Ta vie en l'air. Racontons-nous des salades

Par Fatym Layachi

C’est tout de même d’une banalité affligeante de commander une salade sur une carte et d’attendre sagement qu’on te la serve à table. Et quant à rentrer chez toi pour te préparer une salade qui coûterait moins  qu’un paquet de clopes, ça ne t’a même pas traversé l’esprit. Toi tu veux déjeuner dehors et choisir tes ingrédients et aussi les condiments. Un psy s’aventurerait à y trouver un besoin régressif et enfantin de fabriquer un monde parfait. Enfin bref, tu déjeunes avec tes trois copines dans un bar à salades. Et debout devant ce comptoir plein de légumes et autres dés de fromage ou surimi, tu te sens comme un peintre qui va choisir ses couleurs. Mais surtout tu trouves ça tellement sain.

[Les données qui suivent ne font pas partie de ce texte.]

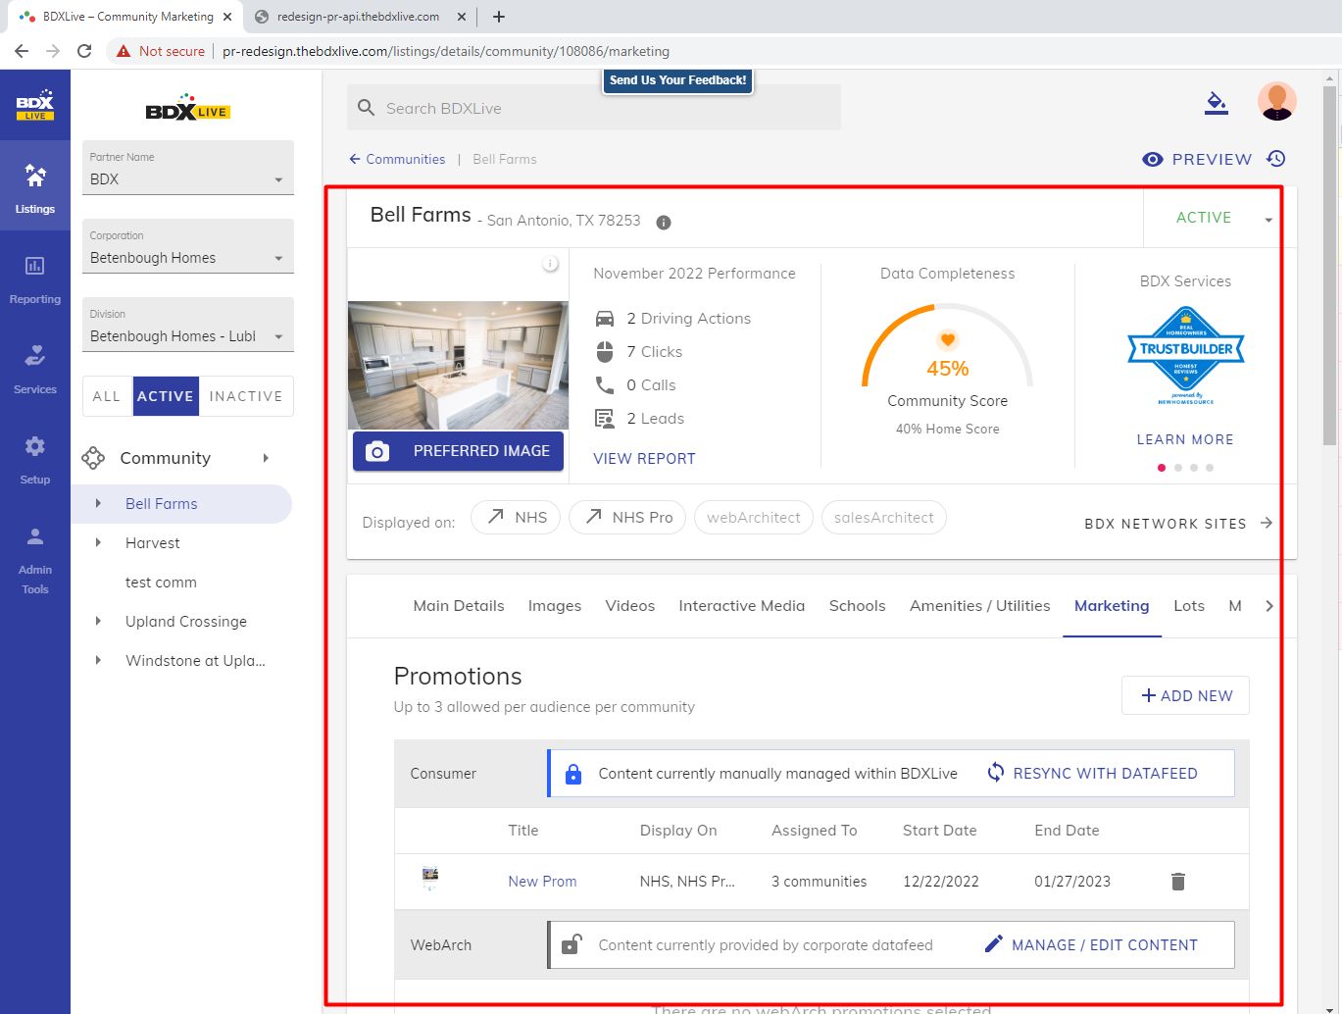The image size is (1342, 1014).
Task: Select the second BDX Services carousel dot
Action: pos(1177,468)
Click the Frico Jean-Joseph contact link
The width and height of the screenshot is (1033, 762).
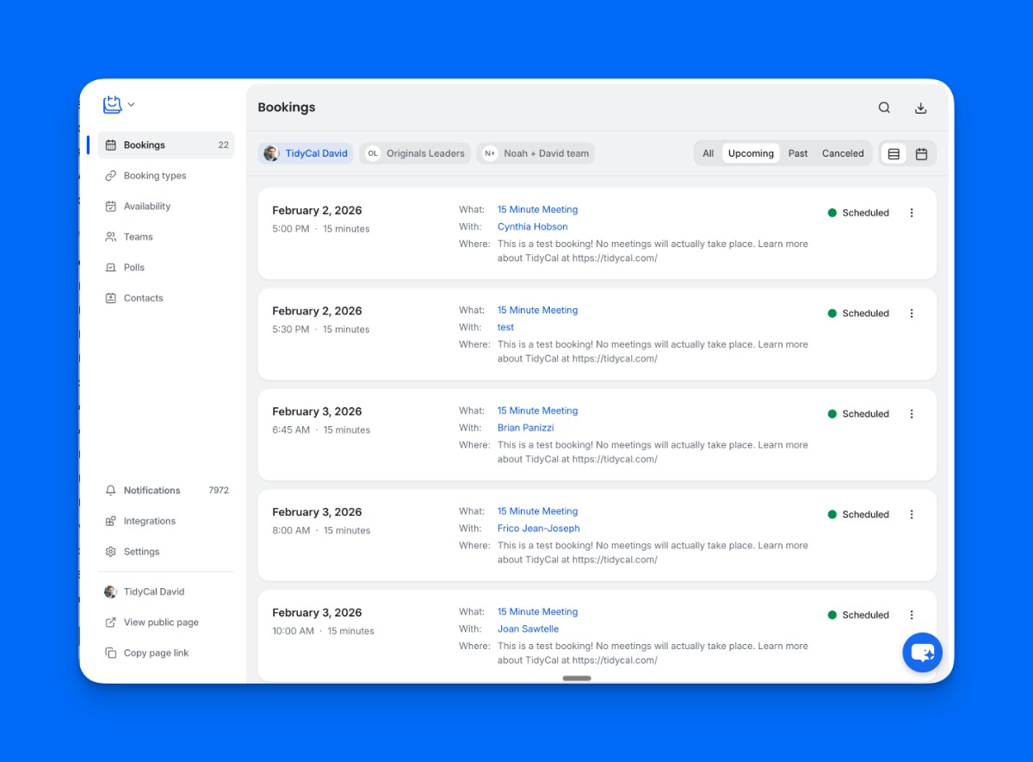(x=538, y=529)
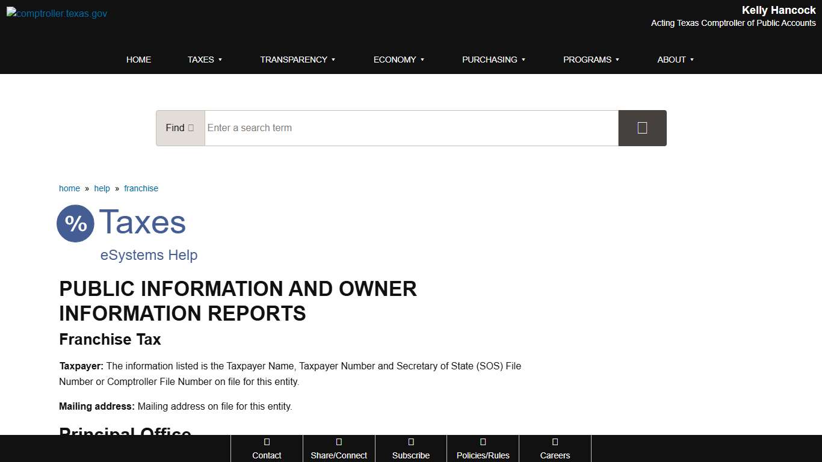Open the TRANSPARENCY dropdown menu
This screenshot has height=462, width=822.
297,60
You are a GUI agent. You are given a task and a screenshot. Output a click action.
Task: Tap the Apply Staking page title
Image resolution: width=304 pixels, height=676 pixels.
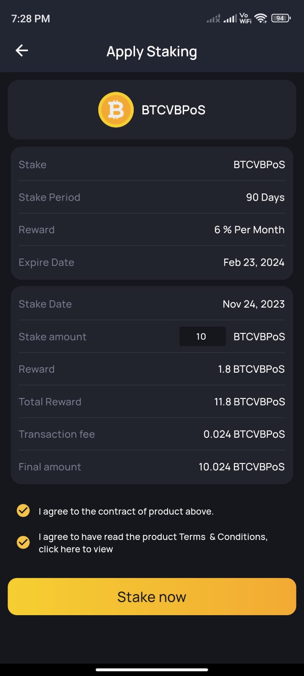pyautogui.click(x=152, y=52)
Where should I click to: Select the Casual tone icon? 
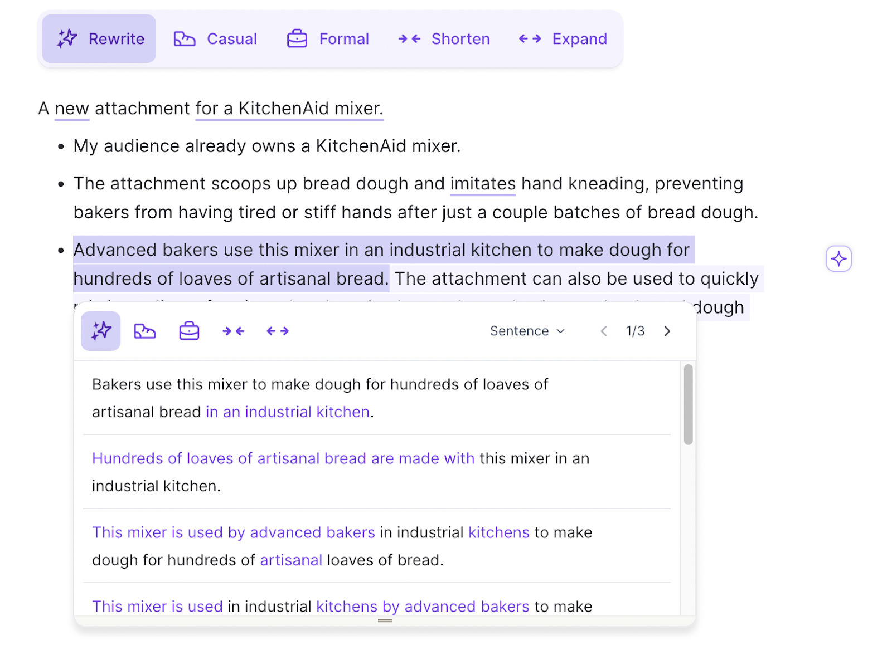point(184,38)
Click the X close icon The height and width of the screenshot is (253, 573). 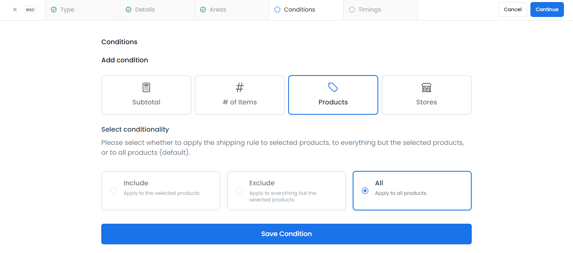tap(15, 9)
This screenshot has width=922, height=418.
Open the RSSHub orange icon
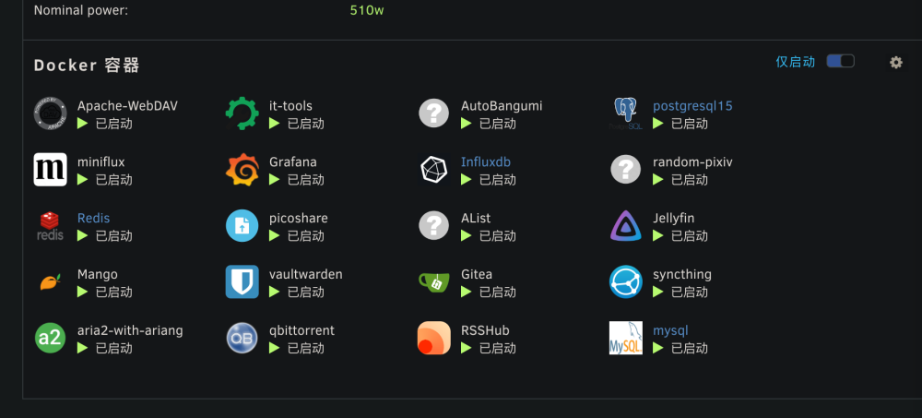click(434, 338)
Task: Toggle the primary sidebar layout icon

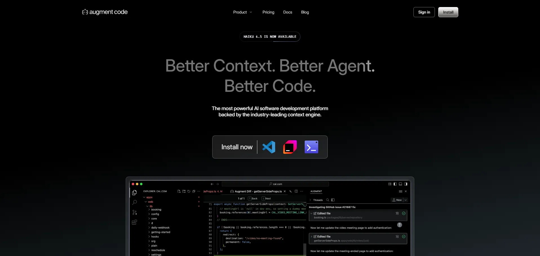Action: 395,184
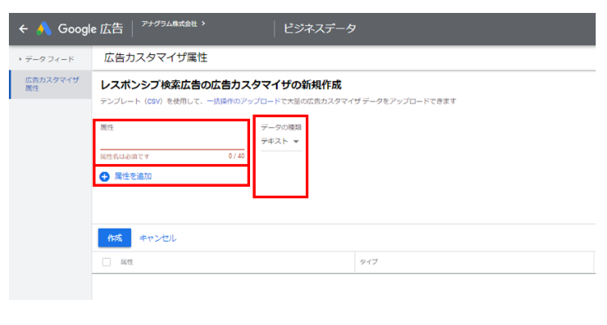
Task: Click the 0 / 40 character counter
Action: coord(235,156)
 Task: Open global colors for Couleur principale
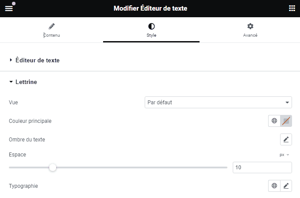[x=274, y=121]
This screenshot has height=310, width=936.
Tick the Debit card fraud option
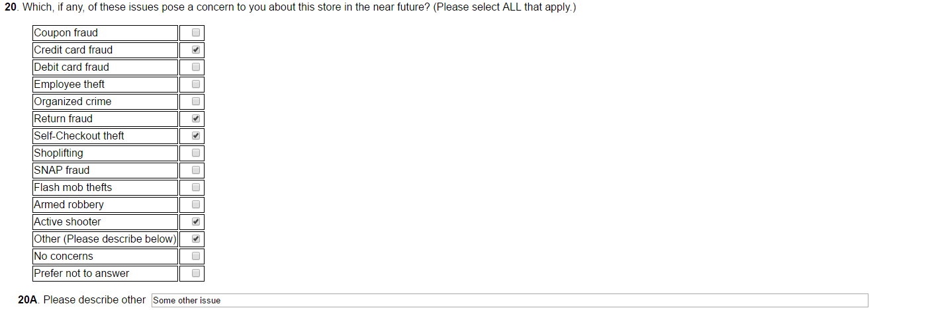click(196, 67)
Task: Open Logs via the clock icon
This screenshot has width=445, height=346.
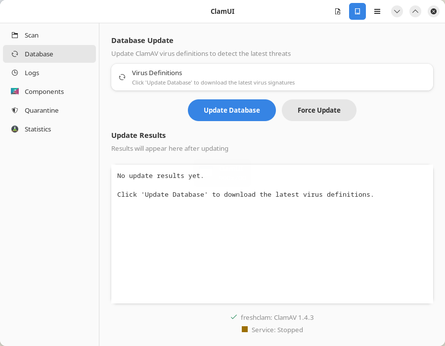Action: [15, 73]
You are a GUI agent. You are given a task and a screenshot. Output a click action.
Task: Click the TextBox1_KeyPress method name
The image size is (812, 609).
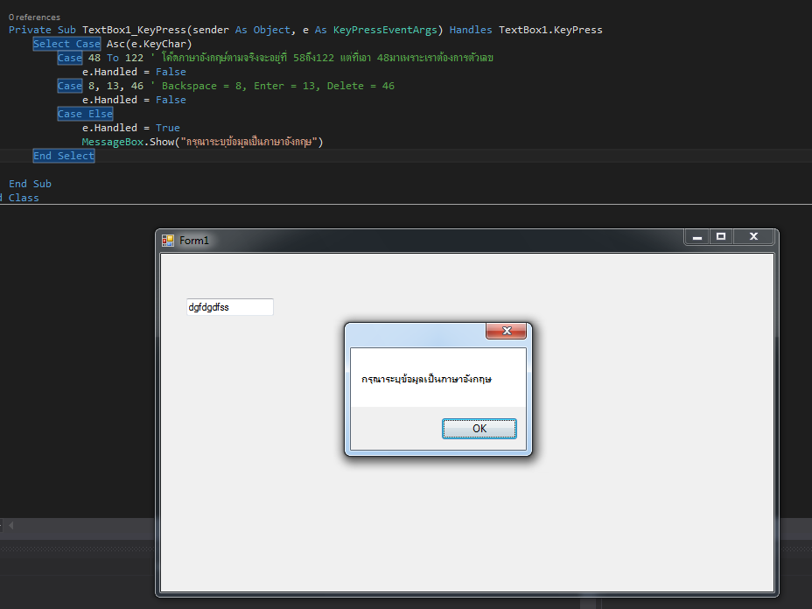click(133, 30)
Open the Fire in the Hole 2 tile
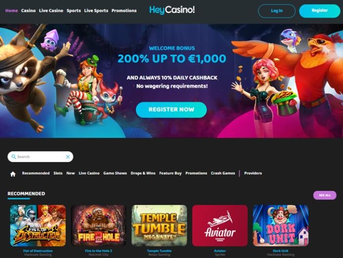This screenshot has width=343, height=258. (x=99, y=225)
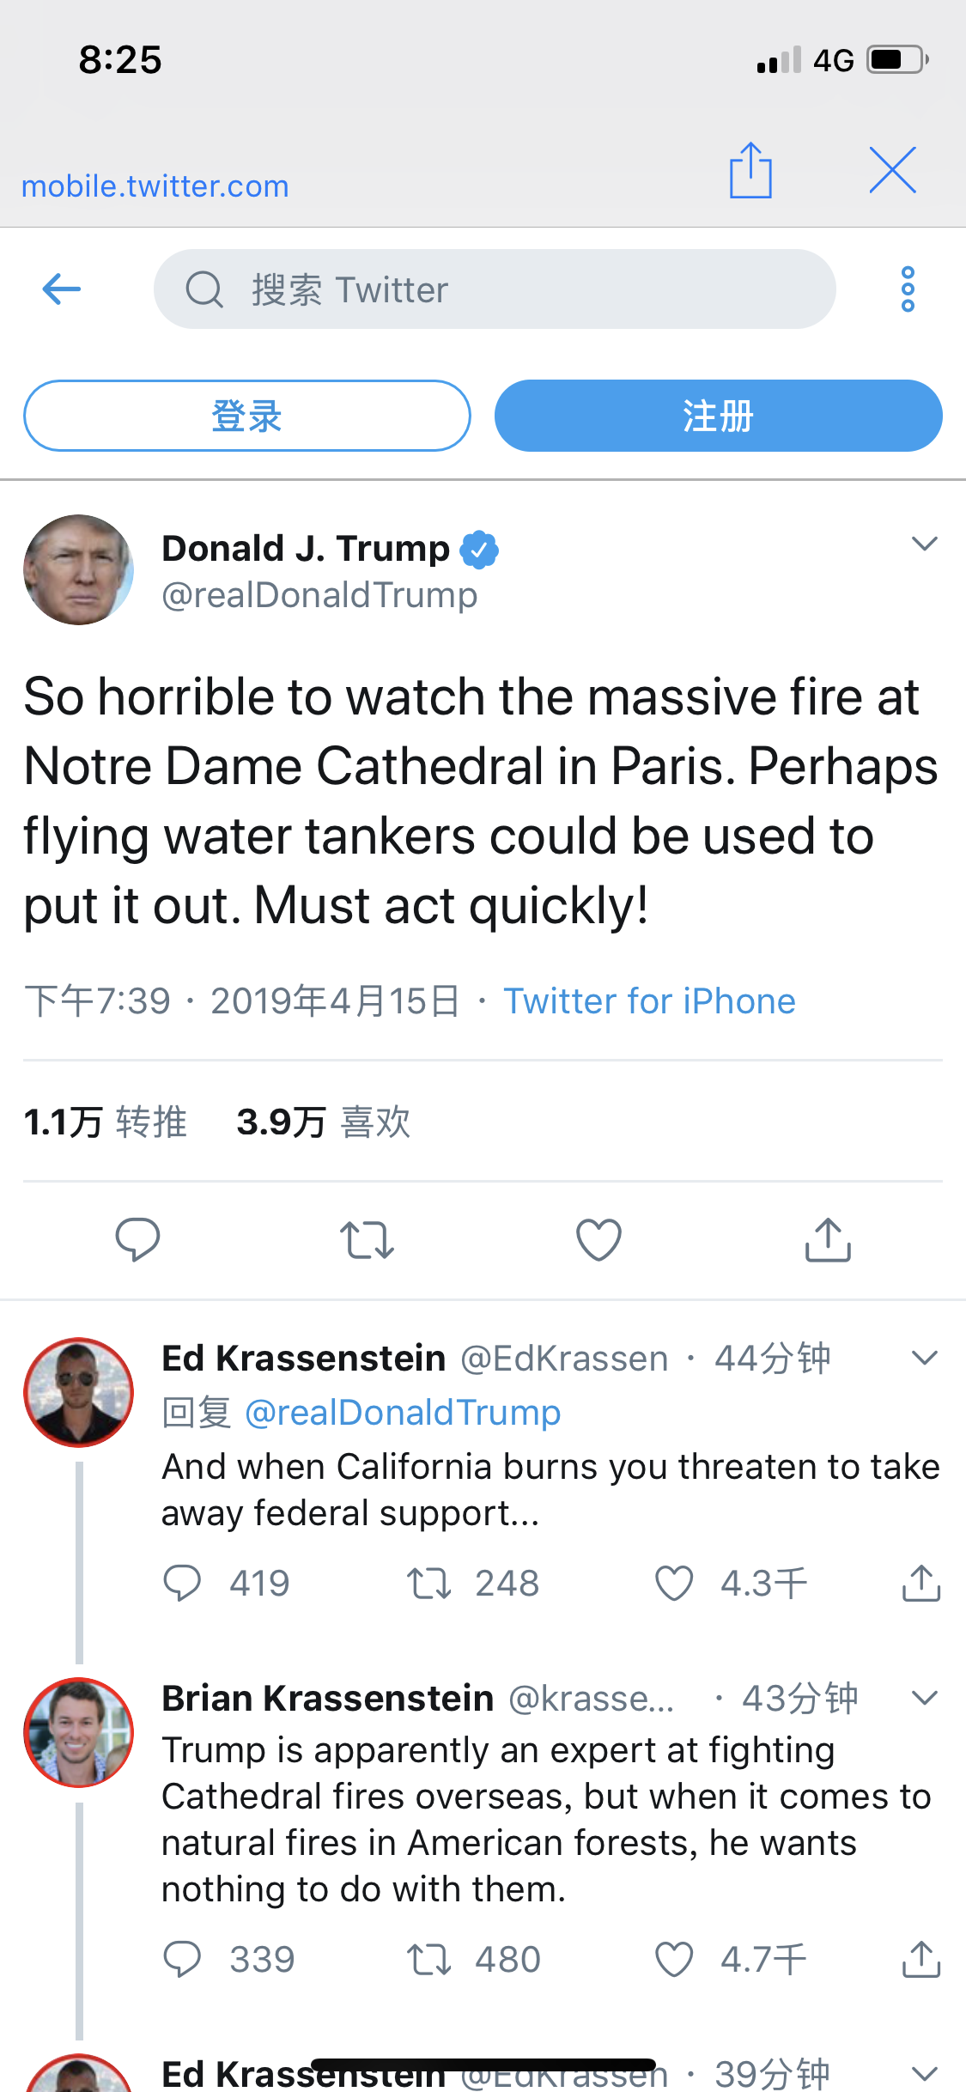Like Trump's Notre Dame tweet
Viewport: 966px width, 2092px height.
[x=598, y=1240]
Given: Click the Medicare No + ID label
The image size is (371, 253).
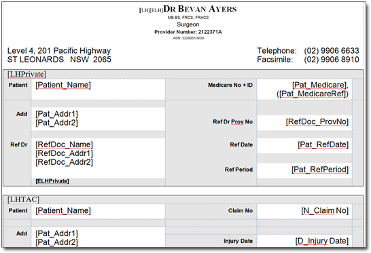Looking at the screenshot, I should (230, 85).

Tu te dis que manger sain c’est bien, que c’est l’avenir. Tu as donc bien pris soin de prendre la sauce à 0% de matières grasses. Celle au yaourt et fines herbes. Du coup tu aimerais bien avoir un potager. Tu as lu un super-article sur les murs végétaux à Barcelone et vu un reportage très sympa sur les  ruches en ville, alors tu as envie de faire pousser du basilic et des tomates cerises sur ton petit balcon. Du coup tu te vois organiser des apéros milanais. Quoique non : ça voudrait dire jardiner et l’impeccable de ta manucure ne tiendra pas. Donc tu ne jardineras pas. Tu achèteras de la mozzarella.

Zee a pris un panini. Tu t’es foutue de sa gueule. Un panini ça fait vintage mais pas chic, ça fait lycée. Tu lui as mangé toutes ses frites. Et t’as trouvé ça super- bon.

Lay a l’air décontenancé de constater que l’on sale encore avec du sel. En 2014 ! Elle, ça fait déjà trois mois qu’elle saupoudre ses plats de Gomasio, un mélange utilisé depuis des millénaires au Japon, plein d’oligo-éléments. Et en plus tu le trouves facilement. Il suffit de le commander dans cette épicerie fine qui vend les courgettes marinées à un prix qui ferait regretter à ta grand-mère de ne pas s’être lancée dans le commerce. Mais bon, le Japon c’est loin. Et à défaut d’être une geisha à la splendeur romanesque, Lay a les yeux rivés sur son téléphone. En picorant avec nonchalance sa salade qui n’a rien d’impérial, elle attend que le mec avec qui elle a dîné la veille la rappelle. Et Nada dit être heureuse. Elle a trouvé l’harmonie, citations d’un livre de sagesse antique à l’appui. Un comble pour une fille qui pense que le Péloponnèse est la nouvelle matière infroissable parfaite pour les robes.

Tu as fini ta salade sans bien évidemment prendre de pain, ça fait grossir. Mais ça ne t’empêchera pas de prendre un cupcake citron-vanille. Parce que le citron c’est un super-détox et en plus c’est plein d’actifs anticancérigènes.

Oui ce subtil argumentaire capillotracté est de l’hypocrisie alimentaire, mais le cupcake n’est pas qu’un simple gâteau. Son prix est inversement proportionnel au nombre de bouchées goûteuses. Mais c’est coloré. C’est hyper-mignon. C’est trendy. Il n’y a qu’à voir le goûter d’anniversaire d’un enfant dont la maman est un tant soit peu fashionista : il y aura obligatoirement  ces gourmandises parce que la maman a forcément une copine qui fait les meilleurs cupcakes du monde. Le cupcake est donc devenu à la pâtisserie ce que la jupe crayon est à la mode : un concept qui n’a rien de nouveau, ressurgi des années 1950 sans la moindre connaissance historique et sur lequel tout le monde se rue comme le dernier truc incroyable. Et toi tu trouves ça trop bien, parce que quand tu t’extasies tu ne trouves pas que c’est «très», mais « trop »  et c’est sans doute comme ça que tu finis par être si peu.